Dünya ekonomisinin liderlerinden Çin’de çok sayıda Türk şirketi faaliyet gösteriyor. Başta ham madde ve ucuz iş gücü avantajıyla şirketlere düşük maliyetli üretim imkanı sunan Çin, Türkiye’den de büyük holdingler ve KOBİ’lerin gözünü çevirdiği ülke durumunda. Uzun yılardır Çin’de faaliyet gösteren Türk firmalarından biri de ARZUM… Aynı zamanda DEİK İcra Kurulu Üyesi ve Asya Pasifik İş Konseyleri Başkanı olan ARZUM Elektrikli Ev Aletleri A.Ş. Yönetim Kurulu Başkanı Murat Kolbaşı ile Çin ile ticari ilişkileri, beklentileri ve hedefleri konuştuk.

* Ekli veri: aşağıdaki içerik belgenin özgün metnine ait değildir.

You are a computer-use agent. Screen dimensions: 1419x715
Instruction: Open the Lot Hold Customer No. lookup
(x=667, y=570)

Sayın Kolbaşı Çin ile Ticaret yapan Türkiye’de önemli iş insanlarından birisiniz. Neden Çin ve kaç yıldır Çin’le iş yapıyorsunuz?

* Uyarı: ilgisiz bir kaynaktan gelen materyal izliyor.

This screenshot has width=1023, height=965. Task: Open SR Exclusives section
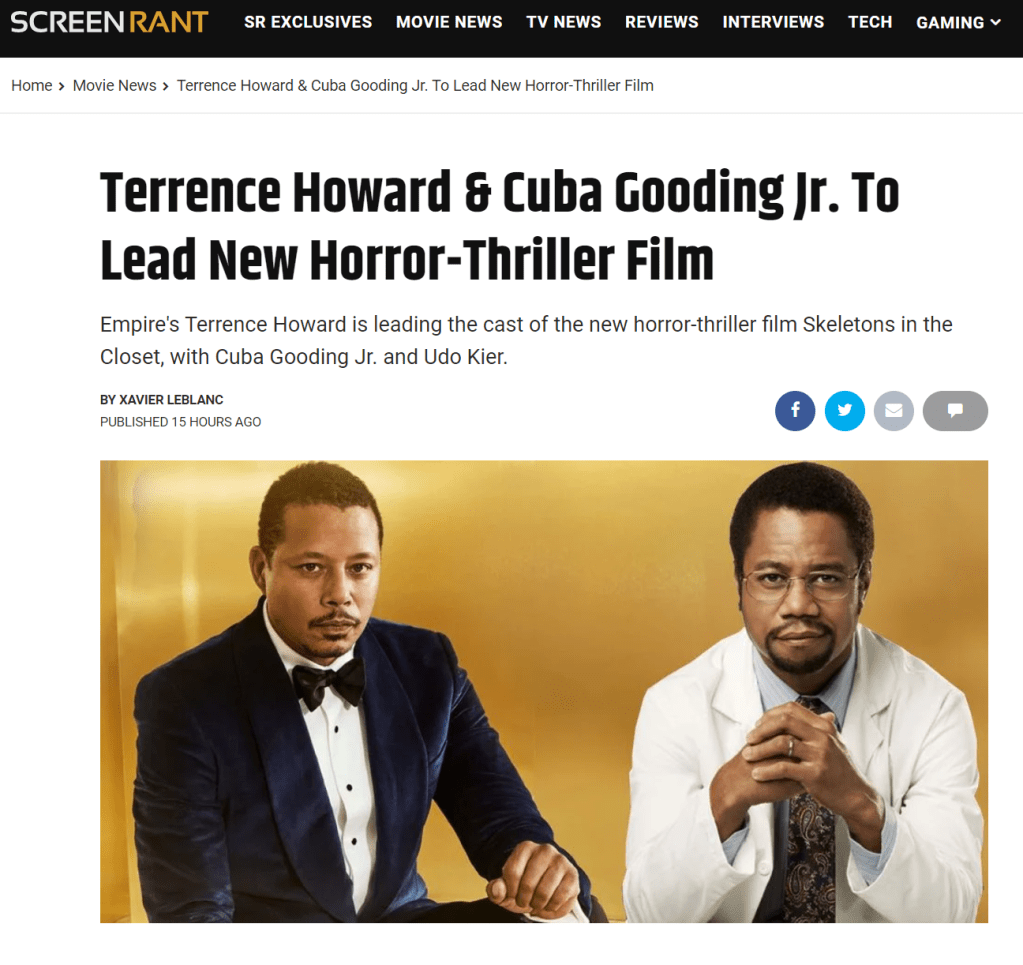[x=308, y=22]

İlk kez 1992 senesinde Çin’e gittim ve o seyahatimden bugüne kadar olan süreçte, bu yıl hariç, -ki 2020 enteresan bir yıl oldu- 1992’den bu yıla kadar her sene düzenli olarak gittim. Yaklaşık altmış ila doksan günümü ağırlıklı olmak kaydıyla her yıl burada geçirdim. Hong Kong, Şangay’da şirketim var. Satın almamızın bir kısmını oradan yaparak başladık 1992’de. Daha sonra oradaki ihracat şansımızı denedik nasıl olabilir diye bunları da araştırdık baktık. Şu anda Hong Kong ve Şangay üzerinden bütün Çin’de faaliyetlerimiz sürüyor ve bizim sektörümüzün önemli bir üreticisi olan Çin’deki faaliyet gösteren firmalarla işbirliği yaparak bugün bildiğiniz Arzum markasını hem geliştirdik hem de dünyada önemli bir pazar payı alması için Çinli üreticilerle işbirliği yaptık şimdi sıra Çin pazarına da ürünlerimizi satmakta.
Batı’ya kıyasla Çin ile ticaret yapmanın avantajları nelerdir?

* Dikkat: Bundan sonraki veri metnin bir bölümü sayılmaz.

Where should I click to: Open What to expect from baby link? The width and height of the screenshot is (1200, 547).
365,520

Ben 1992’ye geri dönersem, burada aslında biz Batı’ya ihracat yaparken Çinli üreticiler rakip olarak karşımıza çıktılar. O zaman Çin ürünlerinin üzerinde Made in Prc altın sarısı hafif alüminyumdan etiketler vardı. Ve Çin’i bir rakip ülke olarak ilk defa tanıdık, sektör anlamlı sayıyorum yoksa turistik veya coğrafi olarak tabii ki Çin halk Cumhuriyeti’ni tanıyoruz ve biliyoruz. 1992’de yapmış olduğum ilk seyahatte şunu gözlemledim. Çin’in ürün geliştirme ve ürün yapış şeklinde Batı’ya göre bir farklılık var. Çin özellikle bölgesel olarak odaklanıyor ve o bölgede bir ürün ile ilgili olarak üreticileri hakikaten o günkü şartlara göre farklılıklar yaparak kendilerini geliştirmeye çalışıyorlar ve her zaman Çin ürünlerinin ucuz olduğuna dair bir algı da vardı evet Çin ürünleri ucuz olabilir. Çin ürünlerinin ucuz olma nedeni, bir kısmının teknoloji farklılığı bir kısmı da farklı yapmalarından kaynaklanıyor bir de ölçek ekonomisinden dolayı çok yüksek adetli üretim yaptıklarından maliyetlerde bir avantaj yakalanabiliyor ve hakikaten çok hızlılar. Biz o dönemde Türkiye’de ürettiğimiz veya Çin veya Asya’da ürettiğimiz ürünleri alıp Batıya, Avrupa Birliği ülkelerine satıyorduk. Türkiye’de ürettiğimiz ürünlerle de hakikaten iyi bir yol katetmiştik ama Çin’le birlikte bunu daha iyi bir noktaya taşıdı. Avrupalı ülkeler veya Batı’ya göre biraz daha farklılıklar, hız bir kere en başta geliyor, yeniliğe çok açıklar. Ve bir konunun sonucuna gitmek için fabrikanın sahibinden o konuyla ilgili çalışanına kadar bu konuya odaklanıyor ve eğer o hafta bugün neredeyseniz Çin’de o konuyu odaklandığınız sürede bitirme şansınız Batı’ya göre biraz daha fazla. Yani tedarik konusunda veya iş konusunda çok dakik çalıştıklarını düşünüyorum.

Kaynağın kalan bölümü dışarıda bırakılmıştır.